Erasmus, içten içe, Luther’in endüljansa yönelik saldırısında haklı olduğu kanısındaydı; yalnızca bu uygula­ma yüzeysel, mekanik bir dini tören biçimini desteklediği ve sami­mi tinsel amaçlar yerine parasal amaçlar güttüğü gerekçesiyle değil, bunların dayandığı teolojik temel son derece sorgulanabilir olduğu için de. Luther’in ne yazık ki halkı kışkırtma yoluna başvurmasını, yalnızca erk ve paraya önem veren din adamlarının Luther’in soru­larına verdikleri kaba ve ilkesiz yanıtın kaçınılmaz bir sonucu ola­rak mazur gördü. Bununla birlikte, Erasmus Luther’in insan doğa­ sınırı hepten yozlaşmışlığı ve tüm insan edimlerindeki içkin günah­kârlık konusundaki bazı ifadelerinden de rahatsızlık duyuyordu.
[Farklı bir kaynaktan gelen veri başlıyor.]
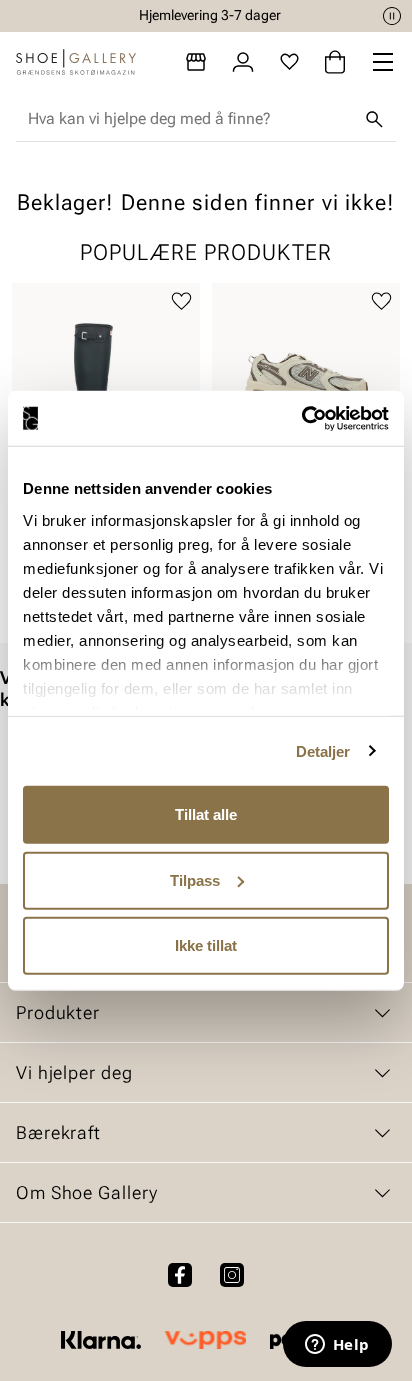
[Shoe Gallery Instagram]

Lut­her’in yayımlanmış yapıtlarındaki bu tür öğeleri “paradoks” olarak tanımladı ve bunların düz anlamıyla kastedilmediğinde ısrar etti. Oysa, onu Luther’in Evanjelik öğretileride endişelendiriyordu; tıpkı Lut­her’in dik başlılığının ve ateşli yaradılışının ve onu eleştirenlerle kar­şılıklı sövüp sayma seviyesine inme eğiliminin endişelendirdiği gibi. Erasmus Luther’in hareketinin, mücadelesini vermekte olduğu fark­lı reformu lekelemesinden ve baskın çıkmasından korkuyordu. Bu­nunla birlikte, Luther’in çoğu gürültücü karşıtının onun da karşıt­ları olduğunu gördü; ve Luther karşısında zafer kazanmaları duru­munda hemen ona ve yandaşlarına da yönelecek olmalarından en­dişe duydu.